SHORT TASK 1: List each line of the entries that contains the string "computer". Case counts.

DOCUMENT PASSAGE:
--- --- ---
In general, the Amended Long-Term Plan will be administered by the Compensation Committee (the "Committee") of the Board and will enable the Committee to provide awards (as described below) to salaried employees of the Company and its wholly owned subsidiaries on a U.S. payroll who, in the judgment of the Committee, occupy executive positions in which their efforts may contribute to the interests of the Company.

The Amended Long-Term Plan provides that, subject to adjustment as provided under the plan, 400,000 shares of Class A Common may be issued or transferred under the plan on or after March 1, 2019. The maximum amount paid to a participant in a single calendar year as a result of awards under the Amended Long-Term Plan (including the fair market value of any shares paid to a participant) may not exceed the greater of $12 million or the fair market value of 500,000 Award Shares (defined below).
--- --- ---
GIVEN DATA:
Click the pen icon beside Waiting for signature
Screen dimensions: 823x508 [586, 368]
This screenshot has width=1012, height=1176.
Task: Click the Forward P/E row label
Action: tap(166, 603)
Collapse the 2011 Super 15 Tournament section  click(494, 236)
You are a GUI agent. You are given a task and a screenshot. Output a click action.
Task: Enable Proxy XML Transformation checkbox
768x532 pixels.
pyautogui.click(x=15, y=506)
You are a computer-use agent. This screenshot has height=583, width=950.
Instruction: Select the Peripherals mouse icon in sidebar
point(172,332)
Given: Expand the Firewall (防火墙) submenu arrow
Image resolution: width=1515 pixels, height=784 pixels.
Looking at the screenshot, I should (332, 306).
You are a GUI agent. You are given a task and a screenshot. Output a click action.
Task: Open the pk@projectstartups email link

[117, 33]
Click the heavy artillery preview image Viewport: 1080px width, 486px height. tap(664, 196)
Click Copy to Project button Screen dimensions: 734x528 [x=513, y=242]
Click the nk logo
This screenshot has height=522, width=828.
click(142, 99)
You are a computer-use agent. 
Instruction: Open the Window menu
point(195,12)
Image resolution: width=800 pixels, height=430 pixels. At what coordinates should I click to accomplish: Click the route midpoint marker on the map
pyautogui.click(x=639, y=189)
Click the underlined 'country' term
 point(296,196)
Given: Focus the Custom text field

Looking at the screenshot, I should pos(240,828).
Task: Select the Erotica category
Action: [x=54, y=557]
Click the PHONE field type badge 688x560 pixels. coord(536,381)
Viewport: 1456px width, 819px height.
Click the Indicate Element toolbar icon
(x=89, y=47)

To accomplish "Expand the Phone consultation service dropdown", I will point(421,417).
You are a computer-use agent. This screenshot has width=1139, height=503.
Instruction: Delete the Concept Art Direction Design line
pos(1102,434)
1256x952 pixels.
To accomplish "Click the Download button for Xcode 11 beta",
--- --- ---
SHORT TASK 2:
Answer from the long-term plan passage:
(a) Which committee administers the Amended Long-Term Plan?
(b) How many shares of Class A Common may be issued or transferred under the plan on or after March 1, 2019?
(c) What dollar amount appears in the cap on what a participant may be paid in a single calendar year?

EXERCISE ANSWER 1:
You are a computer-use agent. This screenshot has height=583, width=950.
You are a computer-use agent. 
You are a computer-use agent. This screenshot has width=1139, height=503.

EXERCISE ANSWER 2:
(a) The Compensation Committee of the Board.
(b) 400,000 shares, subject to adjustment as provided under the plan.
(c) $12 million. The cap is the greater of that amount or the fair market value of 500,000 Award Shares.